### About this task
If a line in the records below includes the word "computer", count it, then give the total and nothing else.
### Task inputs
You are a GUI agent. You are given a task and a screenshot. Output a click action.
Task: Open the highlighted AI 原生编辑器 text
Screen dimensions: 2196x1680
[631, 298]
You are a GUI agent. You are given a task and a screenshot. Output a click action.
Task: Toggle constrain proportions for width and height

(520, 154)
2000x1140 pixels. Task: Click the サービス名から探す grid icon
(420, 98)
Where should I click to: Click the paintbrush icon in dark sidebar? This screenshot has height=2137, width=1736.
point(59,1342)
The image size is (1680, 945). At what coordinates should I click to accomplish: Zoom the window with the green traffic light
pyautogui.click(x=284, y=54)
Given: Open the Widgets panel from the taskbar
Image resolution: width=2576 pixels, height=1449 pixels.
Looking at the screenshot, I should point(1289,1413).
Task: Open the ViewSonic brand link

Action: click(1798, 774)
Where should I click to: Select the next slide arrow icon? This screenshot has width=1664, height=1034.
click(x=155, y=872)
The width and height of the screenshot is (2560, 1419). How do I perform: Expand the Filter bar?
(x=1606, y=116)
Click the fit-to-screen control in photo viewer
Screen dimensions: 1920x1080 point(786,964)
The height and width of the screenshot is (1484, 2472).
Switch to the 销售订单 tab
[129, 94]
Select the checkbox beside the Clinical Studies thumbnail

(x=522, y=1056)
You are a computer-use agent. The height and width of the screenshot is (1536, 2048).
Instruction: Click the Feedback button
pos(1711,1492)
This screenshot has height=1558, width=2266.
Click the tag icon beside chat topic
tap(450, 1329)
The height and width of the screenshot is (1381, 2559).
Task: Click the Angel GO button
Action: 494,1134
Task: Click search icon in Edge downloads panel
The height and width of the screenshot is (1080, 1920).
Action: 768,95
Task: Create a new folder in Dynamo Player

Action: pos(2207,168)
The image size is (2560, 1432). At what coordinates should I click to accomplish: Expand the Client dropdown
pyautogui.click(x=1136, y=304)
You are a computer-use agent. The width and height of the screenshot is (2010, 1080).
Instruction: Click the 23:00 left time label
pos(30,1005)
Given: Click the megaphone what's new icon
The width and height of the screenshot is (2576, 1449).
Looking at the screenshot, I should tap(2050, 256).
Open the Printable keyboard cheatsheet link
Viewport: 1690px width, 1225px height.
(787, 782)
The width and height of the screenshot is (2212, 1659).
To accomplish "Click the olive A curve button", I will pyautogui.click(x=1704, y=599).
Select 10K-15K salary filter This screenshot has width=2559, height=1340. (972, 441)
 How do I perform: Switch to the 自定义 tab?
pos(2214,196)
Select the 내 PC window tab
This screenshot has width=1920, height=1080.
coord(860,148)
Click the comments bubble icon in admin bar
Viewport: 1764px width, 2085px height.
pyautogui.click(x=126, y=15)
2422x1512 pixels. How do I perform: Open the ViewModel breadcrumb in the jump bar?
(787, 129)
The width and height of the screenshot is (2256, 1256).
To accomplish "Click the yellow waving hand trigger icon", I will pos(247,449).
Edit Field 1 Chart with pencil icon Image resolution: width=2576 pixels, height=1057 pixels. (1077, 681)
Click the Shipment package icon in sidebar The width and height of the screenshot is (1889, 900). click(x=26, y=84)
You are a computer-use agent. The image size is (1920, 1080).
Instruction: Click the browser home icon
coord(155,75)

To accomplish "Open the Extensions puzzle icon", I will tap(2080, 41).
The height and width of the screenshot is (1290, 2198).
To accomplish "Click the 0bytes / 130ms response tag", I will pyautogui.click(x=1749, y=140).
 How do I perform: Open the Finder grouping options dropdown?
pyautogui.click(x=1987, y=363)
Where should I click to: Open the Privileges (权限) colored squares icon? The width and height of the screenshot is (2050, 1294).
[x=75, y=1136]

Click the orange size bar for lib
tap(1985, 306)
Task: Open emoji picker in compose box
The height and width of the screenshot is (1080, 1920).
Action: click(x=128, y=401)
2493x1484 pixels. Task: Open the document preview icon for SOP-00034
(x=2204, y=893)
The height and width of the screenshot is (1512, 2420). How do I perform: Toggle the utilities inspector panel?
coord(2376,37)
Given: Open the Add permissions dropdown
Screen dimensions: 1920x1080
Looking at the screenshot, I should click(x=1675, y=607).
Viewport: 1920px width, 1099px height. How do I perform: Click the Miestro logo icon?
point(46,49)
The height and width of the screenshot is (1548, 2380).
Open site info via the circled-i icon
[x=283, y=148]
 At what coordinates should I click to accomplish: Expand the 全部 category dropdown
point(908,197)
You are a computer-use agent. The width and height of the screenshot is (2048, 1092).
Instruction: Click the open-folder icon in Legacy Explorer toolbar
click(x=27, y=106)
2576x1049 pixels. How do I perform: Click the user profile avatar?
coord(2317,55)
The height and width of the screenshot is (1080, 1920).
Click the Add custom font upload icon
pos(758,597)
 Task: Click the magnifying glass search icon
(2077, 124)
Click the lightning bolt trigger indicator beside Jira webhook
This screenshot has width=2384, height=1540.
######
### Solution below
4